I'm part of the accounting team in my company, a fucking big corporation, but because I'm not part of the dev or IT department IT dosen't want to give me access to the azure devops they use. So I had to ask for service desk to install git locally and using it like that.

[–] ABC123itsEASY@lemmy.world 11 points 20 hours ago (1 children)

Principle of least permission. I'm a dev and I still have to ask for temporary permission to even access customer infrastructure to solve production issues. Why should you need access to deployment infrastructure? I would deny you too, especially if your need could be solved by a local install of git.

[–] driving_crooner@lemmy.eco.br 12 points 18 hours ago* (last edited 18 hours ago) (1 children)

I think we in the financial department need a devops for us, we write a lot of code that generates a lot of important information for strategic decisions and for regulatory bodies. I'm the only one in the accounting team that knows how to code, but the actuarial team? All of them write code. And all of that code is sparced on butch of directories with _v{n}, _final_version, _post-fix, (copy) and so on. Is completely ridiculous that everything is being moved to Python without a git environment.

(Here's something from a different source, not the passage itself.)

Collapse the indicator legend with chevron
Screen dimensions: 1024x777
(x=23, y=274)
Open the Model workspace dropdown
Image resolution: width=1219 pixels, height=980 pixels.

[–] admin@sh.itjust.works 2 points 4 hours ago

I'm a SysAdmin and I've met several 'coders' who went thru a coding bootcamp, or even went to college and don't know about git, less alone how to use it... kinda makes me sad.

[–] lowleveldata@programming.dev 114 points 1 day ago (1 children)

In a cave with a box of scrap

[–] db0@lemmy.dbzer0.com 133 points 1 day ago (2 children)

The biggest tragedy of modern media is that they chose to cast Elon Musk as the real life Tony Stark instead of torvalds who created 2 pieces of truly revolutionary software (with the help of thousands of other engineers ofc)

[–] CosmicTurtle0@lemmy.dbzer0.com 61 points 1 day ago* (last edited 1 day ago) (2 children)

Four things went for Musk:

  • he was rich
  • he had a passing resemblance to Robert Downey Jr.
  • he ~~made~~ was closely associated with futuristic hardware (we don't seem to value revolutionary software the same way as hardware)
  • he was rich

In all honesty, a lot of solo developers who are directly responsible for the internet as we know it should be getting far more credit than rich ass holes but here we are.

Edit: correct

[–] gravitas_deficiency@sh.itjust.works 15 points 1 day ago (1 children)

Don’t forget:

  • he was rich
[–] Knock_Knock_Lemmy_In@lemmy.world 11 points 1 day ago (2 children)

Don’t forget:

  • his dad was rich
[–] Skoll@lemmy.world 1 points 7 hours ago

A distinction without a difference

[–] gravitas_deficiency@sh.itjust.works 9 points 1 day ago* (last edited 1 day ago)

I mean, let’s be thorough. He’s

  • the rich scion
  • of a family that made their fortune owning and exploiting emerald mines
  • in South Africa
  • during apartheid

Kinda tells you all you need to know about him and his family.

Also his dad fucked and married his own stepdaughter. No, I’m not kidding.

[–] glimse@lemmy.world 15 points 1 day ago (1 children)

he made futuristic hardware

Did he

[–] FizzyOrange@programming.dev 4 points 1 day ago (1 children)

Yeah Teslas were pretty leading edge at the beginning. Then they started doing weird stuff like removing stalks and making triangular trucks.

Falcon 9 and Starship are obviously futuristic too.

[–] glimse@lemmy.world 16 points 1 day ago (2 children)
[–] FizzyOrange@programming.dev 4 points 1 day ago (2 children)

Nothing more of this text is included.